What you should do: Change every occurrence of "GUI agent" in the entries below to "interface agent", and reproduce the entries with everything else left as it is.

## BEGIN Excerpted records

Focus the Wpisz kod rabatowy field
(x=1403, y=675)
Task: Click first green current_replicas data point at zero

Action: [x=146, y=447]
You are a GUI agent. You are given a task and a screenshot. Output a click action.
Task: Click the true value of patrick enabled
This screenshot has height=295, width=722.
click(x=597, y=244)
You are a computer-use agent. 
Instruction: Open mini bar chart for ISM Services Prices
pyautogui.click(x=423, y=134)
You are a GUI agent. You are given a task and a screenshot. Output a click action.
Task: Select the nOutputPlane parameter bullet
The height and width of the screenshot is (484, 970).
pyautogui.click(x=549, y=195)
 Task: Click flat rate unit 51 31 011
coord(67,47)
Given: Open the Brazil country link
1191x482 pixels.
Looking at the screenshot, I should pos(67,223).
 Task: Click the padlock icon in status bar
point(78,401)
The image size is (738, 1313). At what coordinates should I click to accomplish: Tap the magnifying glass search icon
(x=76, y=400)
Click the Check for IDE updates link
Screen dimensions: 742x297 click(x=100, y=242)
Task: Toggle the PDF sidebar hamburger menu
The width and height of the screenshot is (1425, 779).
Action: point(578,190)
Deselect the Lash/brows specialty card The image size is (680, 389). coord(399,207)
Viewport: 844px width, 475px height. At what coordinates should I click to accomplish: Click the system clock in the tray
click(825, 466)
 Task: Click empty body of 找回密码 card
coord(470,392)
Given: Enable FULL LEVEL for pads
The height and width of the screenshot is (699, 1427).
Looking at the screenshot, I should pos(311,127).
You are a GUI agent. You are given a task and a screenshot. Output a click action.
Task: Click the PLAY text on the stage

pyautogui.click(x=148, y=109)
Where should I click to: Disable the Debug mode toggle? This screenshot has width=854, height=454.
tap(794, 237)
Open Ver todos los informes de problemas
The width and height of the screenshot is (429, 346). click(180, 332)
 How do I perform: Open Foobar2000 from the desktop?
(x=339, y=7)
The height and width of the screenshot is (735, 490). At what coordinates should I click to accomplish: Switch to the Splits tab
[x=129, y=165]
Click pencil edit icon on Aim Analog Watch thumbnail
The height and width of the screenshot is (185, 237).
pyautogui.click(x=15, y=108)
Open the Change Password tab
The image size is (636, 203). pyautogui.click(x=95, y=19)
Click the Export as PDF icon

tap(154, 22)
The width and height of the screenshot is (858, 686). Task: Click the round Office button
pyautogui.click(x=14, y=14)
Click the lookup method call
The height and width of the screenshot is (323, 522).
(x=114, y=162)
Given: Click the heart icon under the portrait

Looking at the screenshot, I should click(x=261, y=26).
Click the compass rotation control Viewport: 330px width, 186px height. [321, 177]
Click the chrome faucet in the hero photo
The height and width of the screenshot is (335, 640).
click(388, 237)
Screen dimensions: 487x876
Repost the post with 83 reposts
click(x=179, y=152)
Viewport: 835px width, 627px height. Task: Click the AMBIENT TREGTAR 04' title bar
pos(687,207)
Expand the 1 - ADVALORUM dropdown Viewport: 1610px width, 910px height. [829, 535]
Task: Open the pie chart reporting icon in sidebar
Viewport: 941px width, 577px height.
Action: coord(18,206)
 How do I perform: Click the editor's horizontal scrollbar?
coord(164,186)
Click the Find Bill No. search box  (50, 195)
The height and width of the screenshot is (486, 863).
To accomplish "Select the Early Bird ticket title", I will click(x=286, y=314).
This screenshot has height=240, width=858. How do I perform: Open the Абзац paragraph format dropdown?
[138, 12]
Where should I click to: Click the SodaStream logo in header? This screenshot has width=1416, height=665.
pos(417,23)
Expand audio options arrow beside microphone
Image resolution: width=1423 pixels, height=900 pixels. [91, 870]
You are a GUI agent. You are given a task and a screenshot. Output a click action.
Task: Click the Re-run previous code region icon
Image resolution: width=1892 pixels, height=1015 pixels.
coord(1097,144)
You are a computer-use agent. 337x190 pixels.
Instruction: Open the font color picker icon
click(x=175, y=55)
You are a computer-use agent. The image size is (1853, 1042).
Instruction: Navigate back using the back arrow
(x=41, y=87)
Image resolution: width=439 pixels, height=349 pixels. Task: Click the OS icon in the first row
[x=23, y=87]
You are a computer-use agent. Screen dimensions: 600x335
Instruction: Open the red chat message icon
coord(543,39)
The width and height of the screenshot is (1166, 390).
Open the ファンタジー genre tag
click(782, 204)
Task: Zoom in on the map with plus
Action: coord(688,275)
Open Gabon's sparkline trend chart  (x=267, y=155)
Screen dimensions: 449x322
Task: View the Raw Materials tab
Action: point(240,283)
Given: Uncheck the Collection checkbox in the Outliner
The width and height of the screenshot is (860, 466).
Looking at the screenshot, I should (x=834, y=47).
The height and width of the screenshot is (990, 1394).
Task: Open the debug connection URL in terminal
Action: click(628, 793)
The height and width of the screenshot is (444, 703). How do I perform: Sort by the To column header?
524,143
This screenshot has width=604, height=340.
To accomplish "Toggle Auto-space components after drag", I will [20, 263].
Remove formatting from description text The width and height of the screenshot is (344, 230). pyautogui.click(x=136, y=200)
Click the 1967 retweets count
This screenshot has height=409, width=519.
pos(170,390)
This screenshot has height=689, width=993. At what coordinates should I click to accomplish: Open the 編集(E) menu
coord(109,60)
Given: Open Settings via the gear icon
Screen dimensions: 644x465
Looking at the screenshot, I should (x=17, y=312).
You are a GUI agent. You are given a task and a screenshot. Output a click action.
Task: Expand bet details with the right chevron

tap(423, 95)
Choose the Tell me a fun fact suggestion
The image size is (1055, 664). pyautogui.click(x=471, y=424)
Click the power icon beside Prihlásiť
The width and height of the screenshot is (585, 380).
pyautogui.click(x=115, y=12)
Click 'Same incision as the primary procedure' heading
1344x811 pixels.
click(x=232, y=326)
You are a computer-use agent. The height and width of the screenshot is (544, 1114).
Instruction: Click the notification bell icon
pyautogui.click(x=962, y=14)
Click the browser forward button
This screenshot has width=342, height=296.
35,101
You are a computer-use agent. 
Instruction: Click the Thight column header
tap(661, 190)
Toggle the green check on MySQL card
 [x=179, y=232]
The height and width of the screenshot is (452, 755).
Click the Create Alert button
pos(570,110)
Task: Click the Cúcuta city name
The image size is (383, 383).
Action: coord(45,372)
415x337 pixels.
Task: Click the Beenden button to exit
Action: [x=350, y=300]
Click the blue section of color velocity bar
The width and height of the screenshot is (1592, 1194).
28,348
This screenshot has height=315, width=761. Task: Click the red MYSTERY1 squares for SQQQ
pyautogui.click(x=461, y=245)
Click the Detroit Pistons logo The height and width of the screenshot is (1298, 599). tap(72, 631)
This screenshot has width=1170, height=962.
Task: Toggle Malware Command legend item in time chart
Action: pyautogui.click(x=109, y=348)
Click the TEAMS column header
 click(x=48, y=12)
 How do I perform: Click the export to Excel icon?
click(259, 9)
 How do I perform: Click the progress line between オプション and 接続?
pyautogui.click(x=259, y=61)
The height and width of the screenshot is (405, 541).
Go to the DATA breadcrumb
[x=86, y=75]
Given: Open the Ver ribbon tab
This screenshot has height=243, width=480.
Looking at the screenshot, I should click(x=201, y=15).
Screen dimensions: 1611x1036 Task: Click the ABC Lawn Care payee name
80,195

## END Excerpted records

Result of the task:
Focus the Wpisz kod rabatowy field
(x=1403, y=675)
Task: Click first green current_replicas data point at zero

Action: [x=146, y=447]
You are a interface agent. You are given a task and a screenshot. Output a click action.
Task: Click the true value of patrick enabled
This screenshot has height=295, width=722.
click(x=597, y=244)
You are a computer-use agent. 
Instruction: Open mini bar chart for ISM Services Prices
pyautogui.click(x=423, y=134)
You are a interface agent. You are given a task and a screenshot. Output a click action.
Task: Select the nOutputPlane parameter bullet
The height and width of the screenshot is (484, 970).
pyautogui.click(x=549, y=195)
 Task: Click flat rate unit 51 31 011
coord(67,47)
Given: Open the Brazil country link
1191x482 pixels.
Looking at the screenshot, I should pos(67,223).
 Task: Click the padlock icon in status bar
point(78,401)
The image size is (738, 1313). At what coordinates should I click to accomplish: Tap the magnifying glass search icon
(x=76, y=400)
Click the Check for IDE updates link
Screen dimensions: 742x297 click(x=100, y=242)
Task: Toggle the PDF sidebar hamburger menu
The width and height of the screenshot is (1425, 779).
Action: point(578,190)
Deselect the Lash/brows specialty card The image size is (680, 389). coord(399,207)
Viewport: 844px width, 475px height. At what coordinates should I click to accomplish: Click the system clock in the tray
click(825, 466)
 Task: Click empty body of 找回密码 card
coord(470,392)
Given: Enable FULL LEVEL for pads
The height and width of the screenshot is (699, 1427).
Looking at the screenshot, I should pos(311,127).
You are a interface agent. You are given a task and a screenshot. Output a click action.
Task: Click the PLAY text on the stage

pyautogui.click(x=148, y=109)
Where should I click to: Disable the Debug mode toggle? This screenshot has width=854, height=454.
tap(794, 237)
Open Ver todos los informes de problemas
The width and height of the screenshot is (429, 346). click(180, 332)
 How do I perform: Open Foobar2000 from the desktop?
(x=339, y=7)
The height and width of the screenshot is (735, 490). At what coordinates should I click to accomplish: Switch to the Splits tab
[x=129, y=165]
Click pencil edit icon on Aim Analog Watch thumbnail
The height and width of the screenshot is (185, 237).
pyautogui.click(x=15, y=108)
Open the Change Password tab
The image size is (636, 203). pyautogui.click(x=95, y=19)
Click the Export as PDF icon

tap(154, 22)
The width and height of the screenshot is (858, 686). Task: Click the round Office button
pyautogui.click(x=14, y=14)
Click the lookup method call
The height and width of the screenshot is (323, 522).
(x=114, y=162)
Given: Click the heart icon under the portrait

Looking at the screenshot, I should click(x=261, y=26).
Click the compass rotation control Viewport: 330px width, 186px height. [321, 177]
Click the chrome faucet in the hero photo
The height and width of the screenshot is (335, 640).
click(388, 237)
Screen dimensions: 487x876
Repost the post with 83 reposts
click(x=179, y=152)
Viewport: 835px width, 627px height. Task: Click the AMBIENT TREGTAR 04' title bar
pos(687,207)
Expand the 1 - ADVALORUM dropdown Viewport: 1610px width, 910px height. [829, 535]
Task: Open the pie chart reporting icon in sidebar
Viewport: 941px width, 577px height.
Action: coord(18,206)
 How do I perform: Click the editor's horizontal scrollbar?
coord(164,186)
Click the Find Bill No. search box  (50, 195)
The height and width of the screenshot is (486, 863).
To accomplish "Select the Early Bird ticket title", I will click(x=286, y=314).
This screenshot has height=240, width=858. How do I perform: Open the Абзац paragraph format dropdown?
[138, 12]
Where should I click to: Click the SodaStream logo in header? This screenshot has width=1416, height=665.
pos(417,23)
Expand audio options arrow beside microphone
Image resolution: width=1423 pixels, height=900 pixels. [91, 870]
You are a interface agent. You are given a task and a screenshot. Output a click action.
Task: Click the Re-run previous code region icon
Image resolution: width=1892 pixels, height=1015 pixels.
coord(1097,144)
You are a computer-use agent. 337x190 pixels.
Instruction: Open the font color picker icon
click(x=175, y=55)
You are a computer-use agent. The image size is (1853, 1042).
Instruction: Navigate back using the back arrow
(x=41, y=87)
Image resolution: width=439 pixels, height=349 pixels. Task: Click the OS icon in the first row
[x=23, y=87]
You are a computer-use agent. Screen dimensions: 600x335
Instruction: Open the red chat message icon
coord(543,39)
The width and height of the screenshot is (1166, 390).
Open the ファンタジー genre tag
click(782, 204)
Task: Zoom in on the map with plus
Action: coord(688,275)
Open Gabon's sparkline trend chart  (x=267, y=155)
Screen dimensions: 449x322
Task: View the Raw Materials tab
Action: point(240,283)
Given: Uncheck the Collection checkbox in the Outliner
The width and height of the screenshot is (860, 466).
Looking at the screenshot, I should (x=834, y=47).
The height and width of the screenshot is (990, 1394).
Task: Open the debug connection URL in terminal
Action: click(628, 793)
The height and width of the screenshot is (444, 703). How do I perform: Sort by the To column header?
524,143
This screenshot has width=604, height=340.
To accomplish "Toggle Auto-space components after drag", I will [20, 263].
Remove formatting from description text The width and height of the screenshot is (344, 230). pyautogui.click(x=136, y=200)
Click the 1967 retweets count
This screenshot has height=409, width=519.
pos(170,390)
This screenshot has height=689, width=993. At what coordinates should I click to accomplish: Open the 編集(E) menu
coord(109,60)
Given: Open Settings via the gear icon
Screen dimensions: 644x465
Looking at the screenshot, I should (x=17, y=312).
You are a interface agent. You are given a task and a screenshot. Output a click action.
Task: Expand bet details with the right chevron

tap(423, 95)
Choose the Tell me a fun fact suggestion
The image size is (1055, 664). pyautogui.click(x=471, y=424)
Click the power icon beside Prihlásiť
The width and height of the screenshot is (585, 380).
pyautogui.click(x=115, y=12)
Click 'Same incision as the primary procedure' heading
1344x811 pixels.
click(x=232, y=326)
You are a computer-use agent. The height and width of the screenshot is (544, 1114).
Instruction: Click the notification bell icon
pyautogui.click(x=962, y=14)
Click the browser forward button
This screenshot has width=342, height=296.
35,101
You are a computer-use agent. 
Instruction: Click the Thight column header
tap(661, 190)
Toggle the green check on MySQL card
 [x=179, y=232]
The height and width of the screenshot is (452, 755).
Click the Create Alert button
pos(570,110)
Task: Click the Cúcuta city name
The image size is (383, 383).
Action: coord(45,372)
415x337 pixels.
Task: Click the Beenden button to exit
Action: [x=350, y=300]
Click the blue section of color velocity bar
The width and height of the screenshot is (1592, 1194).
28,348
This screenshot has height=315, width=761. Task: Click the red MYSTERY1 squares for SQQQ
pyautogui.click(x=461, y=245)
Click the Detroit Pistons logo The height and width of the screenshot is (1298, 599). tap(72, 631)
This screenshot has width=1170, height=962.
Task: Toggle Malware Command legend item in time chart
Action: pyautogui.click(x=109, y=348)
Click the TEAMS column header
 click(x=48, y=12)
 How do I perform: Click the export to Excel icon?
click(259, 9)
 How do I perform: Click the progress line between オプション and 接続?
pyautogui.click(x=259, y=61)
The height and width of the screenshot is (405, 541).
Go to the DATA breadcrumb
[x=86, y=75]
Given: Open the Ver ribbon tab
This screenshot has height=243, width=480.
Looking at the screenshot, I should click(x=201, y=15).
Screen dimensions: 1611x1036 Task: Click the ABC Lawn Care payee name
80,195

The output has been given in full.